Rewrite the records below with every "GUI agent" changed to "interface agent", leaving all else untouched.

(Dataset extract)
** Begin **

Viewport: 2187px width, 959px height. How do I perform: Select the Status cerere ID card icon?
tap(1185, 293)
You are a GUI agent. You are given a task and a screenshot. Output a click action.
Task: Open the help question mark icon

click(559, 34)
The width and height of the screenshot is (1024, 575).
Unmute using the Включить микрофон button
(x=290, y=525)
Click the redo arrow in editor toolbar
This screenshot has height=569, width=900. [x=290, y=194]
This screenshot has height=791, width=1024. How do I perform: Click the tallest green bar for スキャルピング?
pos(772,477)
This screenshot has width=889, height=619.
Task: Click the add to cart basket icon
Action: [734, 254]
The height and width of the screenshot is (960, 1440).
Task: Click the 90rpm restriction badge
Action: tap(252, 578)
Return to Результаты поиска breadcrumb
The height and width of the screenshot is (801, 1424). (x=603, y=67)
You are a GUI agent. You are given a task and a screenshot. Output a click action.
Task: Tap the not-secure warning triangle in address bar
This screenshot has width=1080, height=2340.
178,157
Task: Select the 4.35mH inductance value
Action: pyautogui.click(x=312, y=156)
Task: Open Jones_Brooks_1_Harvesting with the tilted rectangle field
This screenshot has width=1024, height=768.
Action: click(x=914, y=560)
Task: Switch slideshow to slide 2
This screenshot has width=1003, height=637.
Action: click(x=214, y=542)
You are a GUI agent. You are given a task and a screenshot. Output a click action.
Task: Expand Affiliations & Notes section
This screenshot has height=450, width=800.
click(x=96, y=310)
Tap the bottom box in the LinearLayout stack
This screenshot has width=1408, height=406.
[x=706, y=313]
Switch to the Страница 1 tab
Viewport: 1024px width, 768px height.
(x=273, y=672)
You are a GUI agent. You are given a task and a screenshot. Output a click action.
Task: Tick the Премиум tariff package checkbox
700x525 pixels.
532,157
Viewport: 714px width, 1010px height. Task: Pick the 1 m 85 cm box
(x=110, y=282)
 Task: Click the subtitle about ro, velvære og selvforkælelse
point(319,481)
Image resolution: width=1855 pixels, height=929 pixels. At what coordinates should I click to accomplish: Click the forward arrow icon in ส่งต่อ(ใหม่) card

** End **

(Exercise solution)
Viewport: 2187px width, 959px height. How do I perform: Select the Status cerere ID card icon?
tap(1185, 293)
You are a interface agent. You are given a task and a screenshot. Output a click action.
Task: Open the help question mark icon

click(559, 34)
The width and height of the screenshot is (1024, 575).
Unmute using the Включить микрофон button
(x=290, y=525)
Click the redo arrow in editor toolbar
This screenshot has height=569, width=900. [x=290, y=194]
This screenshot has height=791, width=1024. How do I perform: Click the tallest green bar for スキャルピング?
pos(772,477)
This screenshot has width=889, height=619.
Task: Click the add to cart basket icon
Action: [734, 254]
The height and width of the screenshot is (960, 1440).
Task: Click the 90rpm restriction badge
Action: tap(252, 578)
Return to Результаты поиска breadcrumb
The height and width of the screenshot is (801, 1424). (x=603, y=67)
You are a interface agent. You are given a task and a screenshot. Output a click action.
Task: Tap the not-secure warning triangle in address bar
This screenshot has width=1080, height=2340.
178,157
Task: Select the 4.35mH inductance value
Action: pyautogui.click(x=312, y=156)
Task: Open Jones_Brooks_1_Harvesting with the tilted rectangle field
This screenshot has width=1024, height=768.
Action: click(x=914, y=560)
Task: Switch slideshow to slide 2
This screenshot has width=1003, height=637.
Action: click(x=214, y=542)
You are a interface agent. You are given a task and a screenshot. Output a click action.
Task: Expand Affiliations & Notes section
This screenshot has height=450, width=800.
click(x=96, y=310)
Tap the bottom box in the LinearLayout stack
This screenshot has width=1408, height=406.
[x=706, y=313]
Switch to the Страница 1 tab
Viewport: 1024px width, 768px height.
(x=273, y=672)
You are a interface agent. You are given a task and a screenshot. Output a click action.
Task: Tick the Премиум tariff package checkbox
700x525 pixels.
532,157
Viewport: 714px width, 1010px height. Task: Pick the 1 m 85 cm box
(x=110, y=282)
 Task: Click the subtitle about ro, velvære og selvforkælelse
point(319,481)
Image resolution: width=1855 pixels, height=929 pixels. At what coordinates should I click to accomplish: Click the forward arrow icon in ส่งต่อ(ใหม่) card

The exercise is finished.